Combined Effect of Dietary Phosphorus and Structured Exercise on Skeletal Muscle Degradation in Rats

Abstract

Phosphorus (P) has been associated with the availability of cellular energy. Protein metabolism, including both synthesis and degradation, requires energy in the form of ATP. Hence, P might impact protein metabolism through its association with ATP. Moreover, several studies have shown that dietary phosphorus content affects energy expenditure (EE). Most of the EE in the body is related to Lean Body Mass (LBM), and it is known that protein synthesis and degradation are major regulators of muscle mass. Previously, it has been shown that P intake higher than normal might increase protein synthesis, and in order to complete the image, we aim in this thesis to examine the individual and combined effect of dietary P and moderate-intensity running exercise routine on muscle degradation in rats.

Researchers, who studied protein homeostasis, have for a long time ignored the role of degradation. In eukaryotic cells, two major pathways—the ubiquitin-proteasome pathway and lysosomal proteolysis—mediate protein degradation. In this thesis, we will focus on studying parameters involved in the ubiquitin-proteasome pathway which are Forkhead box O 3 (FOXO3) and the catalytic sites of the Proteasome: Proteasome β1 (PSMB1) and Proteasome β5 (PSMB5).

After receiving approval from Institutional Animal Care and Use Committee of the American University of Beirut, two experiments were performed, Low Phosphorus (LP) (0.1%P, 0.2%P, and 0.3% P) and High Phosphorus (HP) (0.3%P, 0.6%P, and 1.2% P) diets. In each experiment, male rats were randomly divided into 3 groups (n=8), in which a sedentary or moderate-intensity exercise routine (30 minutes 5 days a week) was implemented. Following sacrifice, parameters involved in protein degradation from the ubiquitin-proteasome pathway, FOXO3, PSMB1, and PSMB5, were measured in gastrocnemius muscle using the following three techniques: Immunohistochemistry, Immunofluorescence, and Western Blot.

. With respect to PSMB1 and PSMB5, despite the fact that there was a significant change, however the pattern of values was inconsistent in response to P or/and E. In reference to FOXO3, the expression did not differ in response to exercise, however it increased as the intake of P increased. In conclusion, these collective results demonstrate that P ingestion above the standard level of 0.3%P may increase protein degradation in muscle.

USING THE INFORMATION —
**A.** Answer these questions about the study abstract, one per line:
(i) Which two major pathways does it say mediate protein degradation in eukaryotic cells?
(ii) In which muscle were FOXO3, PSMB1, and PSMB5 measured?
(iii) How did FOXO3 expression respond as phosphorus intake increased?
**B.** Revise the stretch of the study abstract from "After receiving approval" through "and Western Blot.", replacing "gastrocnemius" with "soleus".

RECORDED INFORMATION —
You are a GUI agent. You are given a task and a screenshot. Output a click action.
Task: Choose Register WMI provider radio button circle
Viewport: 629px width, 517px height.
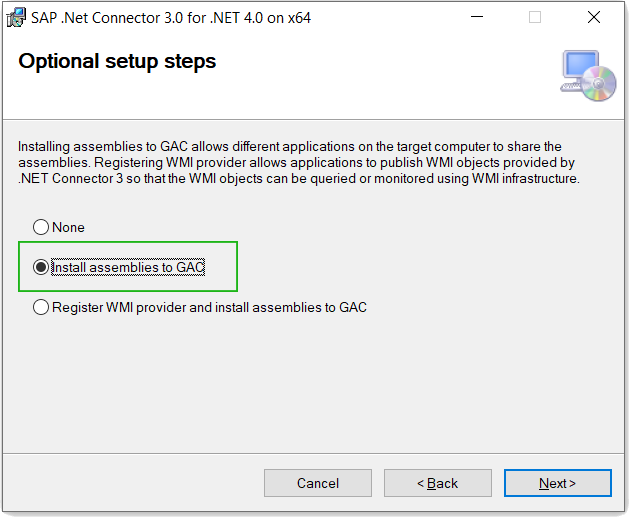point(41,307)
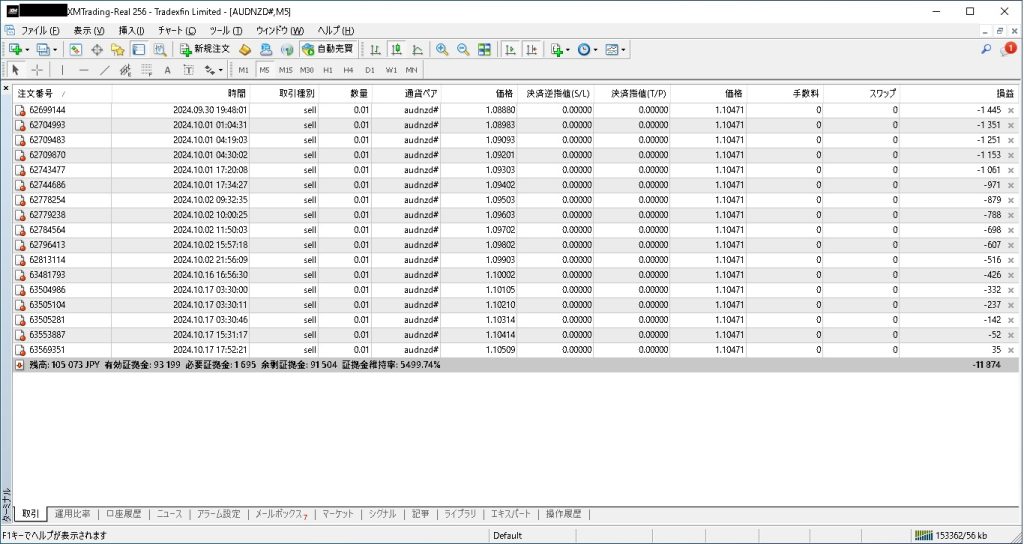Click the search magnifier icon at top right

(986, 49)
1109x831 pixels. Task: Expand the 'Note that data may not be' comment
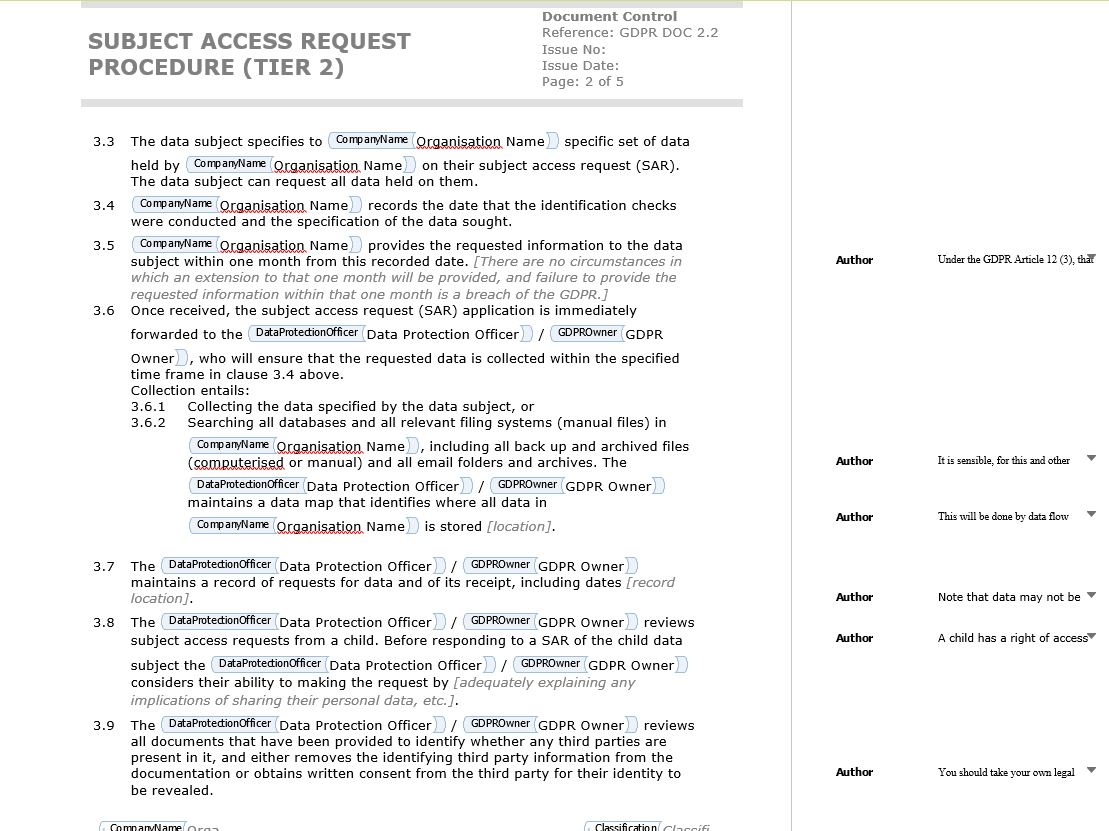(x=1091, y=596)
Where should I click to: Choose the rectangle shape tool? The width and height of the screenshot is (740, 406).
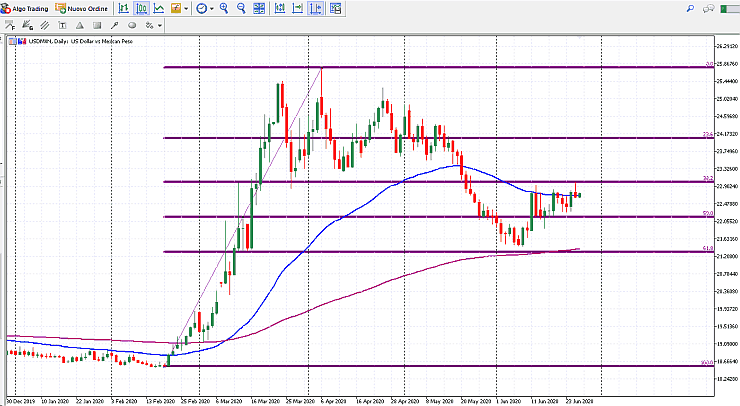[x=97, y=25]
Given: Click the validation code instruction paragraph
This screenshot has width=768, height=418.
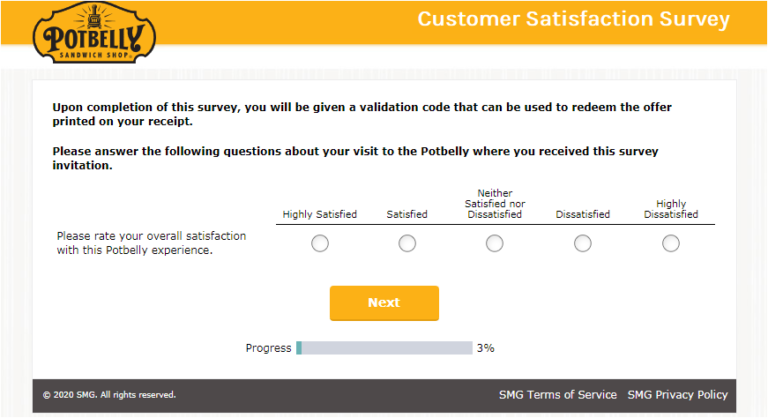Looking at the screenshot, I should coord(362,114).
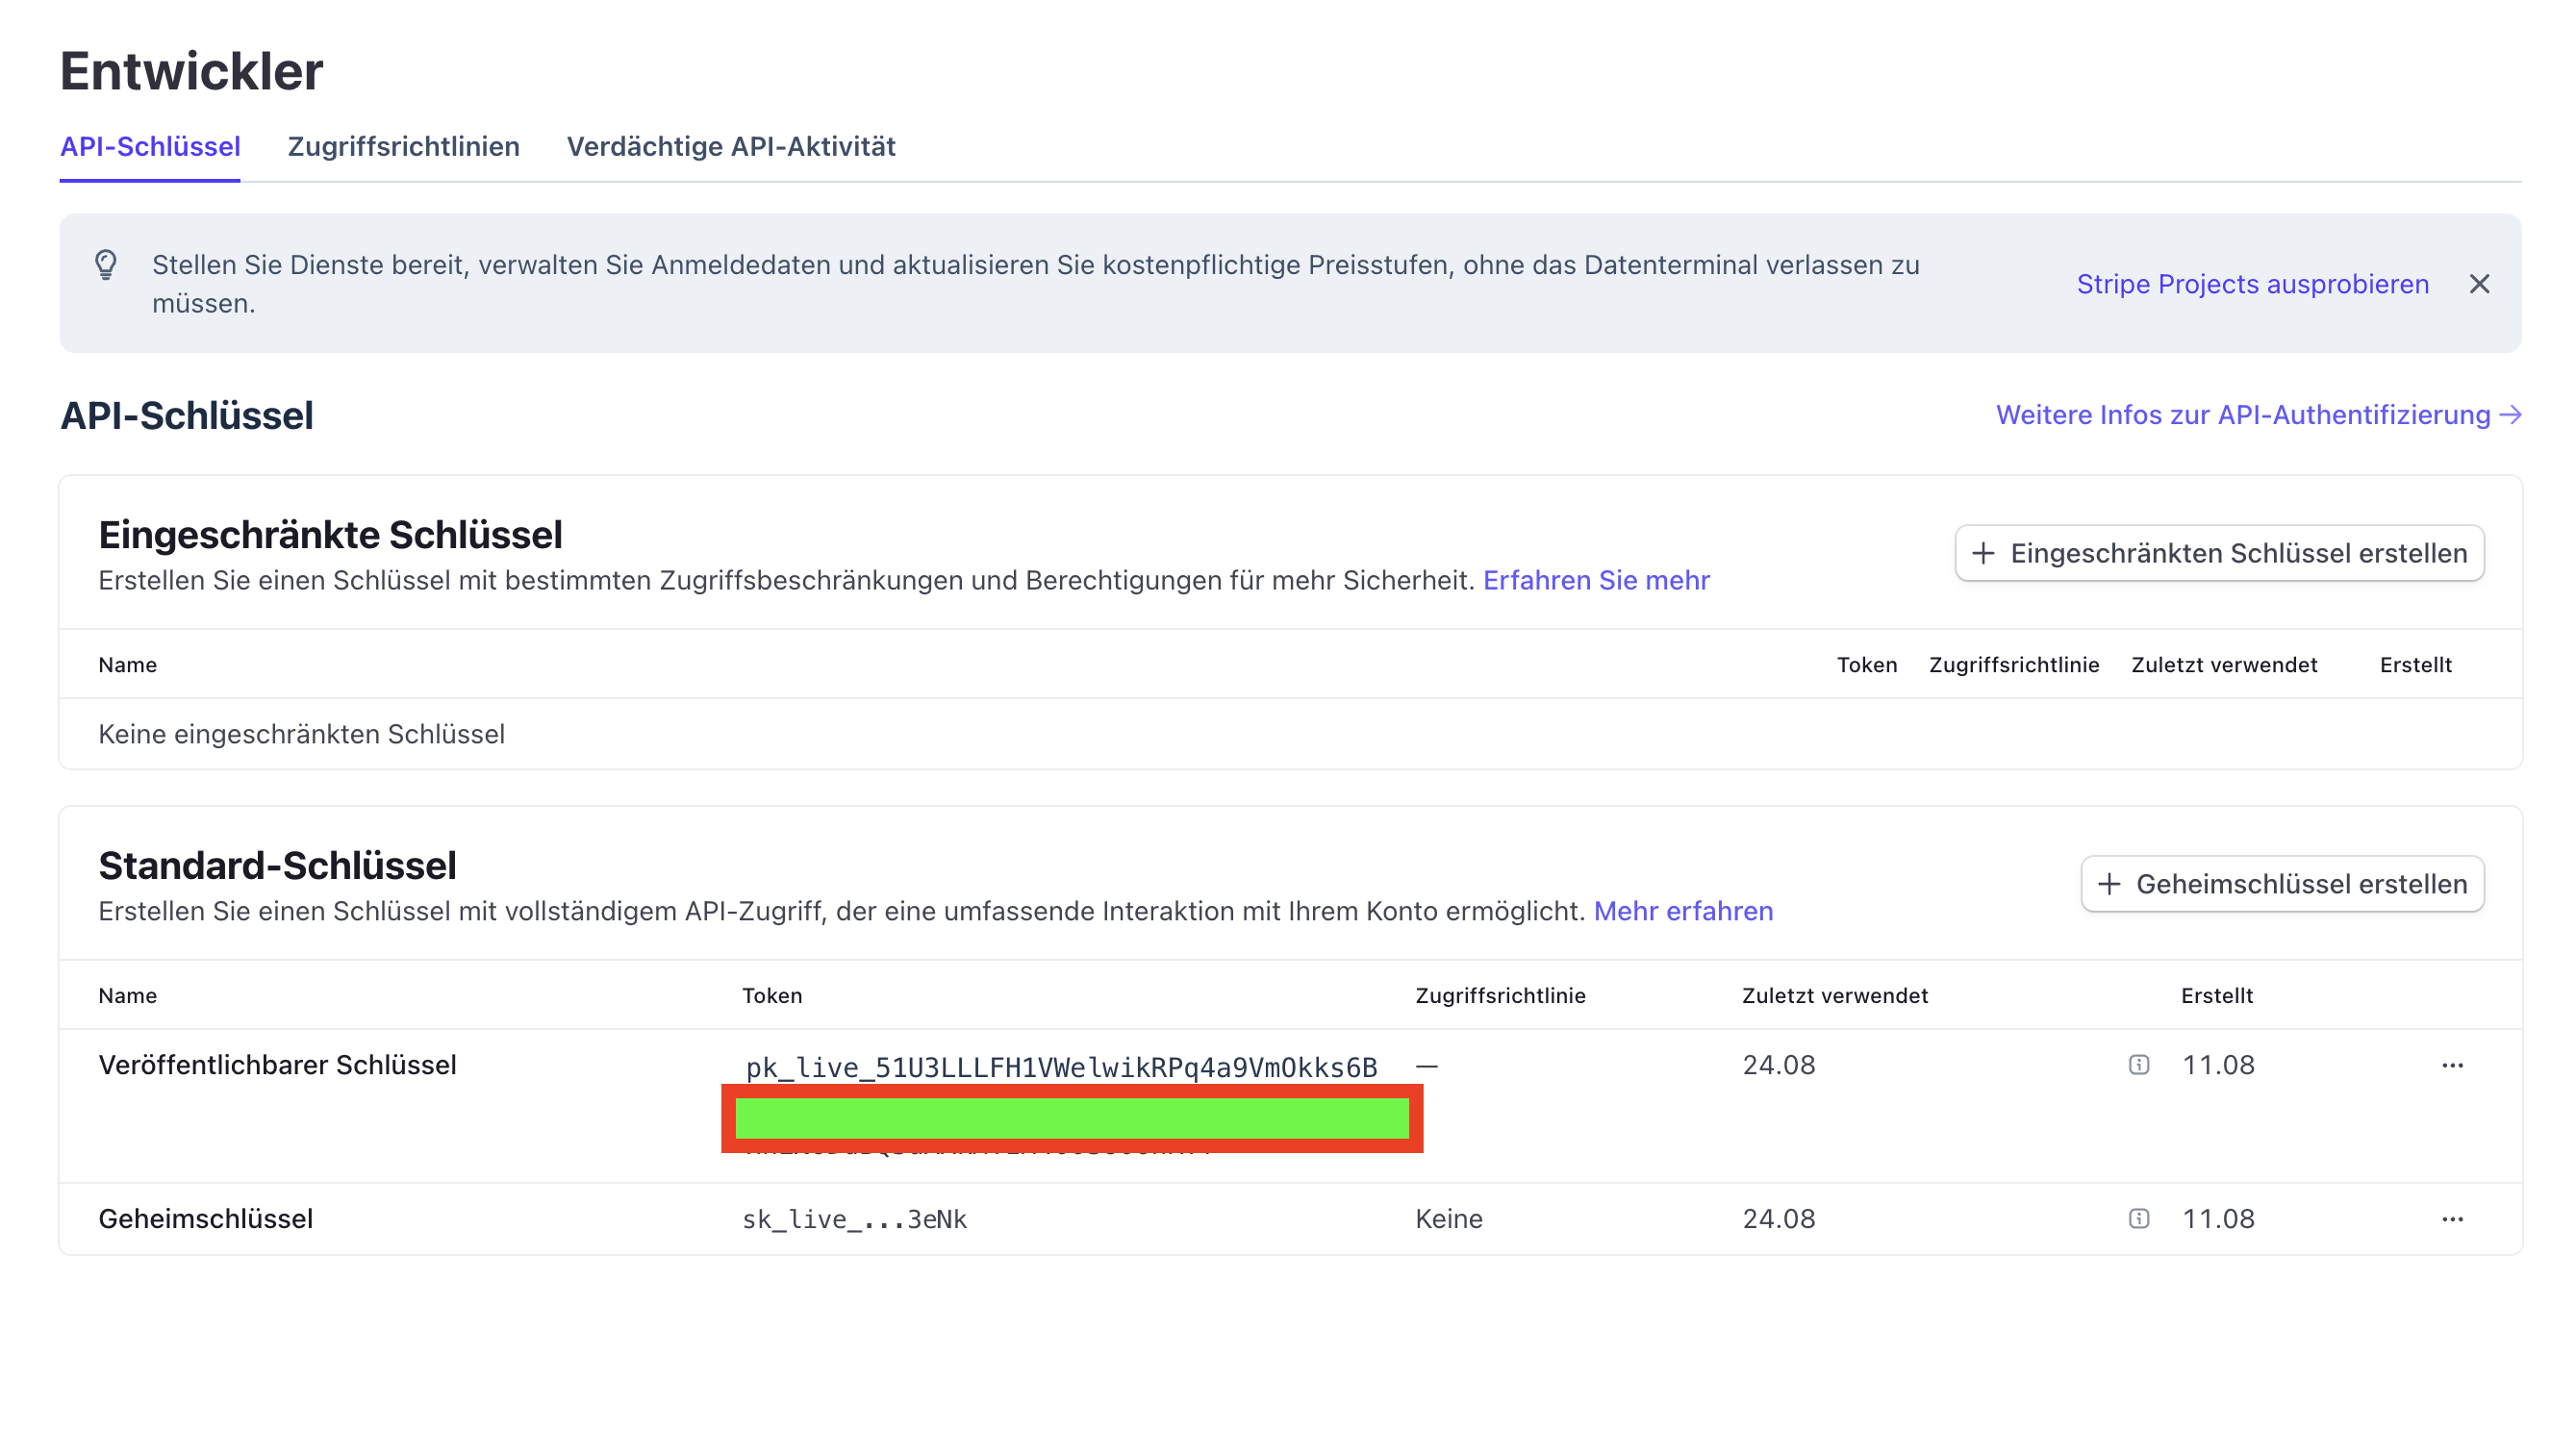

ACTIVITY ANSWERS —
**A.**
(i) The ubiquitin-proteasome pathway and lysosomal proteolysis.
(ii) The gastrocnemius muscle.
(iii) It increased.

**B.**
After receiving approval from Institutional Animal Care and Use Committee of the American University of Beirut, two experiments were performed, Low Phosphorus (LP) (0.1%P, 0.2%P, and 0.3% P) and High Phosphorus (HP) (0.3%P, 0.6%P, and 1.2% P) diets. In each experiment, male rats were randomly divided into 3 groups (n=8), in which a sedentary or moderate-intensity exercise routine (30 minutes 5 days a week) was implemented. Following sacrifice, parameters involved in protein degradation from the ubiquitin-proteasome pathway, FOXO3, PSMB1, and PSMB5, were measured in soleus muscle using the following three techniques: Immunohistochemistry, Immunofluorescence, and Western Blot.